Fusion engineering: One of the most active areas of plasma research over the past 50 years is in controlled thermo-nuclear fusion (CTF). Fusion processes, for example, power the sun. The goal of this area of research is to produce energy on earth using the same fusion reactions. The amount of fusion fuel on earth is estimated to be able to supply world energy needs for thousands of years. The two most promising approaches to CTF are magnetic and inertial confinement fusion. DAS faculty perform research in both approaches. Moreover, DAS students and faculty have access to world-class facilities, where state-of-the-art experiments are carried out.

Magnetic Fusion Research: DAS also has international collaboration research activities in conventional tokamaks and stellarators world wide, including ASDEXUG in Germany, KSTAR in Korea, EAST and HL2A in China, and LHD in Japan.

Inertial Fusion Research: Inertial Fusion requires the use of high power lasers, and DAS is in a unique place, located near Lawrence Livermore National Laboratories, where the largest laser in the world is under construction. Research is underway in the areas of hydrodynamics and stability with unprecedented precision; non-linear propagation of high power laser beams through plasmas; relativistic plasma effects; the development of nonlinear turbulence in laser plasmas, with applications to ionospheric, solar, and other astrophysical phenomena, as well as to laser fusion; and electron energy transport with applications to fast ignition.

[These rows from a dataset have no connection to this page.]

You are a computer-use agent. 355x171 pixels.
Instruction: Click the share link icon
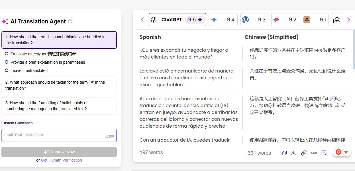click(304, 153)
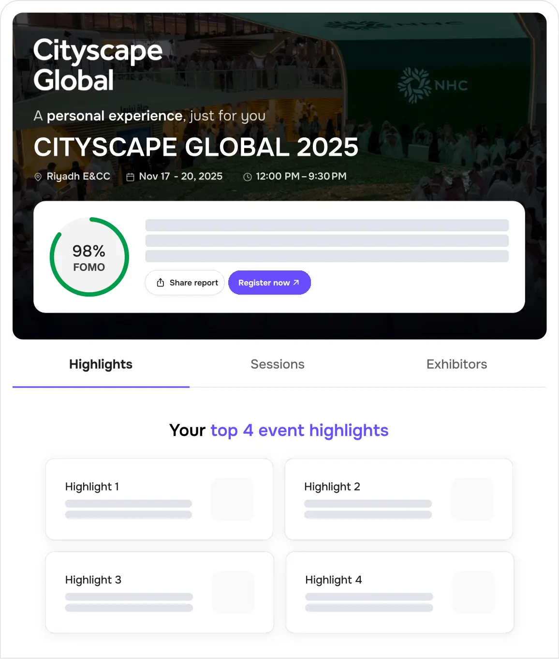Click the Riyadh E&CC venue text

coord(78,177)
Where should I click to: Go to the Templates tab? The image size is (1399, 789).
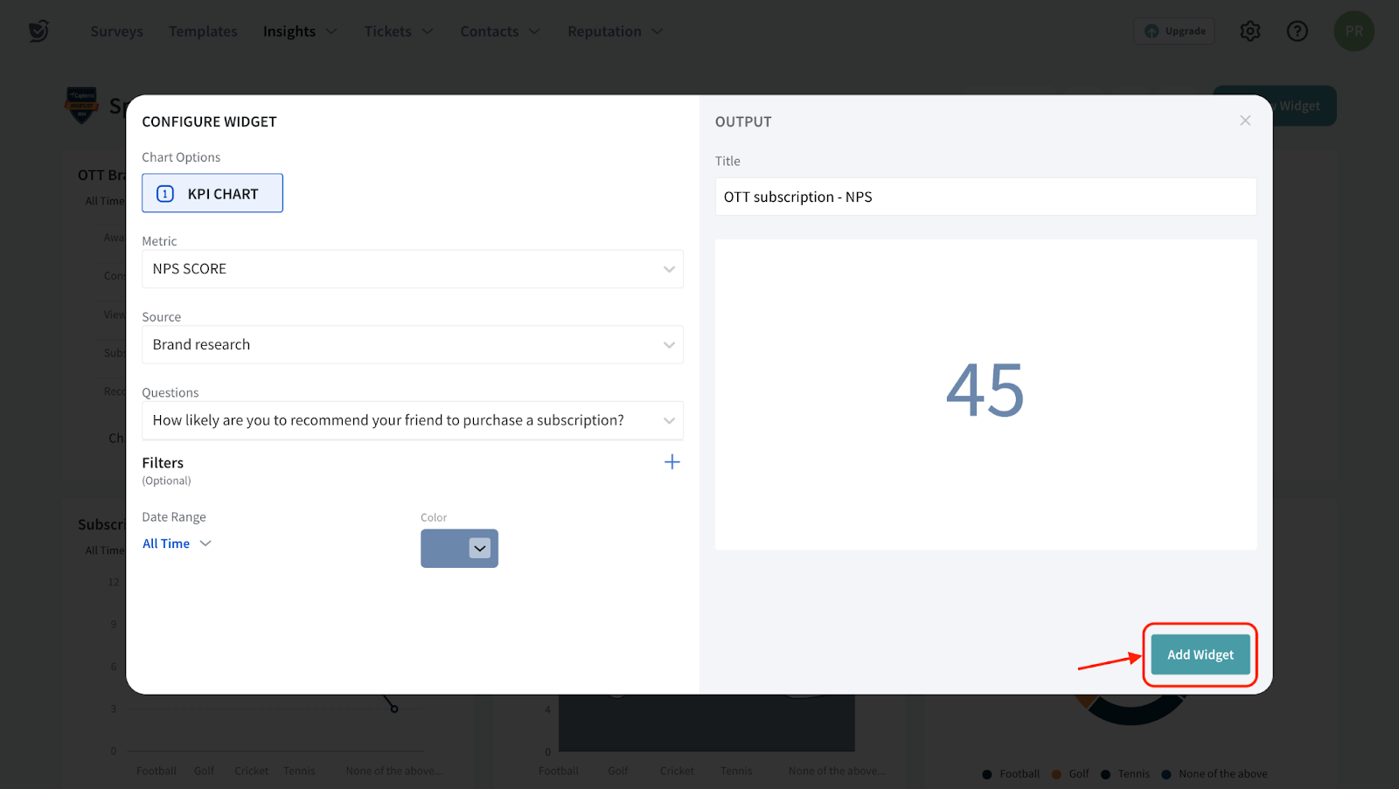203,31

Space plasmas: Plasma processes in space are part of a complex set of processes involving magnetic fields, gravity, and ion-neutral interactions. The primary driver of the environment is magnetized plasma in the solar wind, which interacts with individual planets and cometary atmospheres. Each interaction is unique and varies as a function of the local environment and space weather conditions. Researchers in DAS are involved in programs to study these interactions though a combination of remote sensing and new instrument development.

Comments are closed.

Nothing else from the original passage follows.